Tests later determined the rubble posed no threat, but the situation has stirred bitter memories of past environmental fiascos. The most notorious occurred at Belmont High School five years ago, when the district spent $270 million on what became the nation's most expensive public school campus.


Its doors, however, remain closed because it was built atop explosive pockets of methane gas and an earthquake fault just west of downtown.


In the Los Angeles district, where enrollment has reached 746,000, families in heavily minority communities have pushed for decades for new classrooms to help eliminate year-round classes and ease violence attributed to overcrowding. But after construction began in the mid-1990s, several highly touted projects became environmental albatrosses.
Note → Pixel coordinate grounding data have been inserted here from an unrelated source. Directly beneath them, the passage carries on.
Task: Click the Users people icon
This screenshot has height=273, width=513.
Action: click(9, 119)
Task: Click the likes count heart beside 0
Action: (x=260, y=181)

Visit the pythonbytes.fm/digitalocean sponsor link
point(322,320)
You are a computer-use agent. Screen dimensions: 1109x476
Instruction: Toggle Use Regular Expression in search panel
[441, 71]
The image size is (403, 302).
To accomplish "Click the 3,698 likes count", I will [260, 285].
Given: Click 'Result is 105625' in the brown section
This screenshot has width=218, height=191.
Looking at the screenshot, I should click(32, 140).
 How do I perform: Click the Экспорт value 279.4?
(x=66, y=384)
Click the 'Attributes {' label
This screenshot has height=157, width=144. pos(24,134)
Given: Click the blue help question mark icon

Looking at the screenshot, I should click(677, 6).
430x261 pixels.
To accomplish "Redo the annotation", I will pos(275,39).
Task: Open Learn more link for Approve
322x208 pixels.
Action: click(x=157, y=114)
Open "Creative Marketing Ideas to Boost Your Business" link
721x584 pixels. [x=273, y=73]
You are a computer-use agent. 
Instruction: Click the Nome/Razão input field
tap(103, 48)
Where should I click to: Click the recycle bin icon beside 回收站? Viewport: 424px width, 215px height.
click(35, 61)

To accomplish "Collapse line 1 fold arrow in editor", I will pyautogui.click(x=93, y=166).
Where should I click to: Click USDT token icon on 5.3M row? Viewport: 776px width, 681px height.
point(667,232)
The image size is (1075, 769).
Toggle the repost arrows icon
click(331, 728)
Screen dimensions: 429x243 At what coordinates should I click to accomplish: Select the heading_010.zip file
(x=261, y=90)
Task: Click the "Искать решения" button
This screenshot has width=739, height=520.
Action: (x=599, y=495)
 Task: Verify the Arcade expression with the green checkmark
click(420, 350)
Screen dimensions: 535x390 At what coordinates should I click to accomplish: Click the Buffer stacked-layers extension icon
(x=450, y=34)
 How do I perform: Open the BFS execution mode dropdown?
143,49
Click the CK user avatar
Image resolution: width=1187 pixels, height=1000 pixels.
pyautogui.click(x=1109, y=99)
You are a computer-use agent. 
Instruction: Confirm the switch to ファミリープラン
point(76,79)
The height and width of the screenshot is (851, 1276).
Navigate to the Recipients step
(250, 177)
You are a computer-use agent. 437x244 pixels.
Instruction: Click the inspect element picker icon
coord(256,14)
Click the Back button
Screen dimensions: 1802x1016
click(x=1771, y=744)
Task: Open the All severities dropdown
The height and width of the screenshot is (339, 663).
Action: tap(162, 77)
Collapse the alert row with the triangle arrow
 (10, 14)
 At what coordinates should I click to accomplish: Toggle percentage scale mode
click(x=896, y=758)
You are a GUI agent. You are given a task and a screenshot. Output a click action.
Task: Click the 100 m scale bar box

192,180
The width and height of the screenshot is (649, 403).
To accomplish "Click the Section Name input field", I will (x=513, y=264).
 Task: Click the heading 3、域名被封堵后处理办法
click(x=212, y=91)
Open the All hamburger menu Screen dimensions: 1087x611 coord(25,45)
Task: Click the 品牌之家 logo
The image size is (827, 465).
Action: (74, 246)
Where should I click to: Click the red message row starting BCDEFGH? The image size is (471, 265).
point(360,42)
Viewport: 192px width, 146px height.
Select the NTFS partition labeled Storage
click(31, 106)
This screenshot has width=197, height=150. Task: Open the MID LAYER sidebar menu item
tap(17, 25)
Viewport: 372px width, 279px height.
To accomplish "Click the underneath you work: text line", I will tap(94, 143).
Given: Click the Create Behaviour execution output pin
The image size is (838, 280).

Some parents remain suspicious.


"It's not a question of science. Now it's a question of distrust, of public opinion," said Margarita Jackson, whose son will attend the new school.


School officials noted Santee is just one of more than 160 new campuses in the works as part of a $14.6 billion school construction and renovation project funded through bonds.


Superintendent Roy Romer acknowledged that each of the sites has the potential to be a toxic land mine but added the district has opened 17 new schools in less than five years and will complete nearly 40 more by year's end. All have been cleared by state environmental officials.


The district's building boom is one of several large school construction projects underway nationwide. Las Vegas is building 90 schools to accommodate enrollment growth, while New York has 51 schools planned to help house its nearly 1.2 million students.


"If you're going to develop in Los Angeles, especially in the inner city... you find toxic materials because usually it was land that was used for industrial purposes," said Roger Carrick, who oversaw an investigation into Belmont.


"The issue is how well you characterize the potential problems and whether you correct it," he said. "The question was whether it was handled properly."


Cecilia Nunez, a founder of Neighbors for an Improved Community, added: "It begs the question. What other dirty little environmental secrets are there?"


Romer has tried to turn things around by replacing project administrators with a team of retired Navy engineers. He also vowed to finish the building initiative by 2012 and insisted that Belmont can be opened by 2007.


He also conceded that the district "made a mistake" at Santee by giving the builder too much independence and by waiting for the company to alert state officials about the contamination.


Steve Spillman, vice president of Emerald Development, which built the campus, said he did not know why the tainted soil was used, and he blamed an independent contractor for the problem.


But, sitting in Santee's auditorium, Marta Renteria smiled at the thought of sending her daughter to the new school.


"I've lived here for 28 years, and not one of my kids has ever gone to a new school, a school as nice as this one," she said. "It's about time they build them."